Here I evaluate the SCD carton dataset on the instance segmentation task using YOLOv9 (compact) and YOLOv11 (small and medium).


Following the approach in the [SCD paper](https://www.mdpi.com/1424-8220/22/10/3617), I fine-tuned on the LSCD after training on the OSCD. Although this is how the authors described the training for the object detection task, it is not clear how they trained/pretrained the models for the instance segmentation task: OSCD followed by LSCD or both cobined? (I went with the former OSCD -> LSCD).

In [None]:
!pip install ultralytics

In [None]:
import os

from ultralytics import YOLO

DS_LOCATION = os.environ.get('DS_LOCATION', 
                             "/media/abawi/e38fddf9-a92e-4c73-b905-995771f8fc3a/datasets/segmentation")

## YOLOv9c Segmentation

In [None]:
model_name = "train_2.2B_2_ft_lscd_yolo9c_epoch17:50"

## Overview and results

I used the [YOLOv9c model (Generalized Efficient Layer Aggregation Network [GELAN])](https://arxiv.org/abs/2402.13616), fine-tuning it on the OSCD dataset followed by the LSCD dataset. The YOLOv9c is a "compact" variant of the YOLOv9 family that is larger (25.5M parameters) than the medium (20.1M parameters) and small (7.2M parameters) variants.

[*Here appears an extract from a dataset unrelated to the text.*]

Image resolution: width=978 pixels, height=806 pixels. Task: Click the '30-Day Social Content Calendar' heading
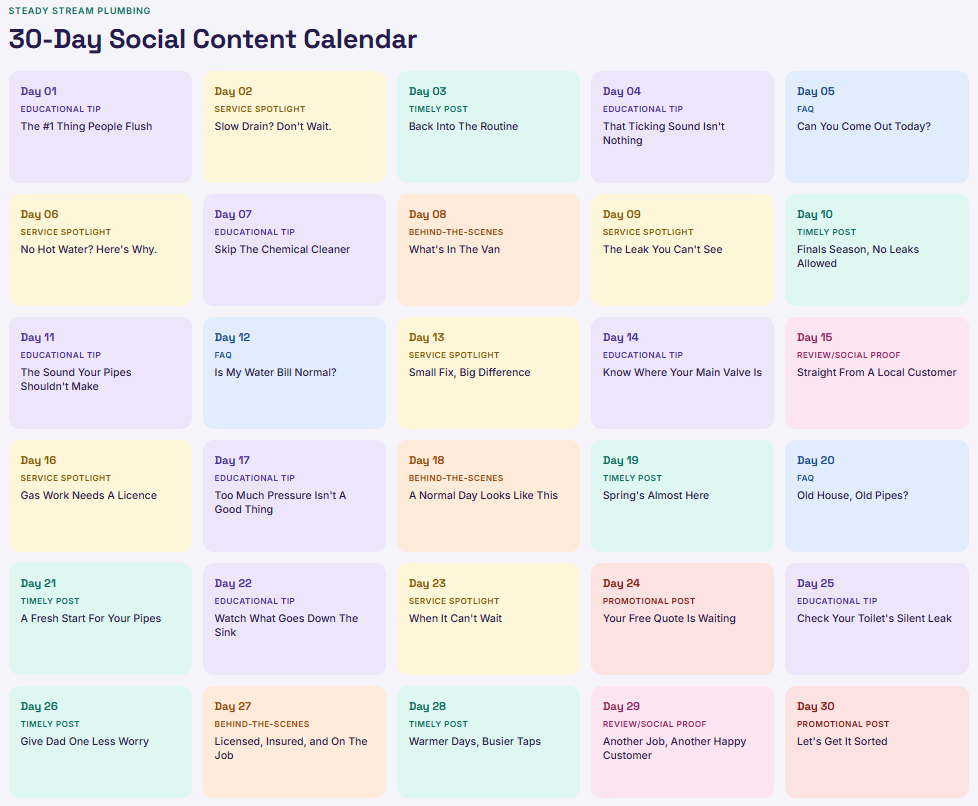(213, 39)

I chose most hyper-parameters based on non-exhastive trial and error, on YOLOv9c's default settings, SCD's settings as reported in the [SCD paper](https://www.mdpi.com/1424-8220/22/10/3617), best-practices (previous observations done by myself), or due to resource limitation (I'm using an RTX 3080Ti to run everything locally as specified in the requirements).

**(TODO (fabawi): image defaults to 1024x1024 in yollo11, check if similar here)**

During the OSCD pretraining, none of the layers were frozen and were trained using the AdamW optimizer with a batch size of 64 (mini-batch 8 with gradient accumulation upto 64). The learning rate is automatically determined at 0.00125 with a momentum of 0.9). The remaining hyper-parameters were set to their defaults based on the YOLOv9c settings in [ultralytics](https://www.ultralytics.com/). The image size was set to [600,1000] following SCD's training+finetuning specs for the object detection task: pretraining image size was [600,1000] in the SCD paper although the task was different.

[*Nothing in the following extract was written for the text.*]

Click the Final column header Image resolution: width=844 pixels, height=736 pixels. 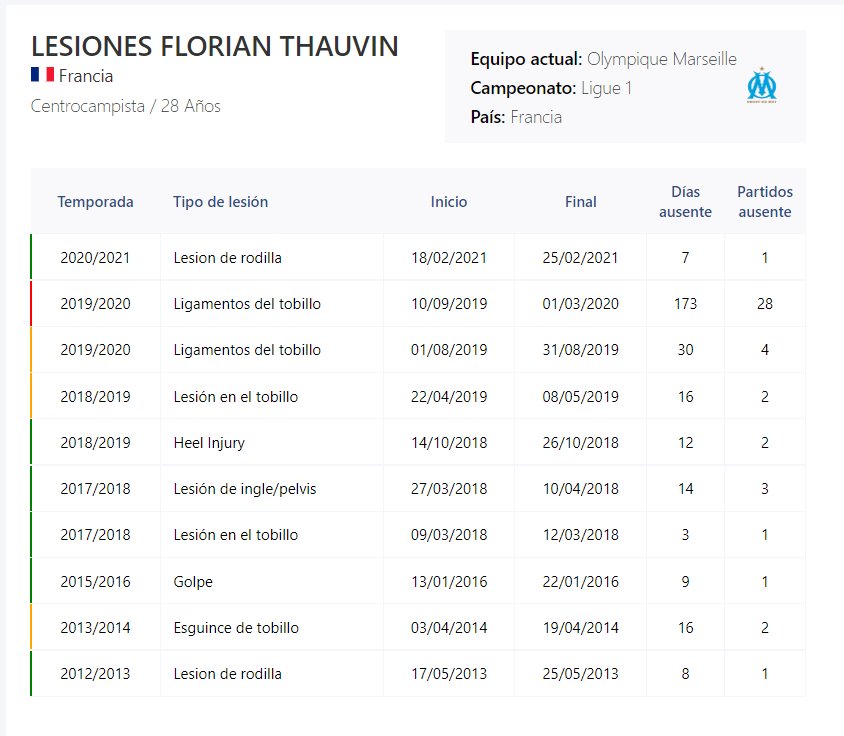tap(580, 202)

During the LSCD fine-tuning phase, 10 layers were frozen (because the images are larger and the OSCD low-level features won't have to be altered significantly to work with LSCD) and the remaining params were trained using the AdamW optimizer as well. The batch size was set to 4 (following the SCD's default mini-batch size for training models). Here we also enabled cos annealing with a final learning rate of $1e^{-5}$ since the classes and distribution of OSCD and LSCD are similar and we want to escape local minima but not catastrophically forget the features learned from OSCD.

The model was pretrained for 17 epochs on the OSCD dataset ($m\!A\!P\!_{seg} = 81.3$) followed by finetuning (resumed) for 50 epochs on the LSCD dataset ($m\!A\!P\!_{seg} = 86.5$) segmentation mask (all). This under-performs the [SCD paper's](https://www.mdpi.com/1424-8220/22/10/3617) results on the full SCD (combined evaluation and training on both OSCD and LSCD) compared to the SOLOv2 ($m\!A\!P\!_{seg} = 88.9$) and HTC ($m\!A\!P\!_{seg} = 89.6$)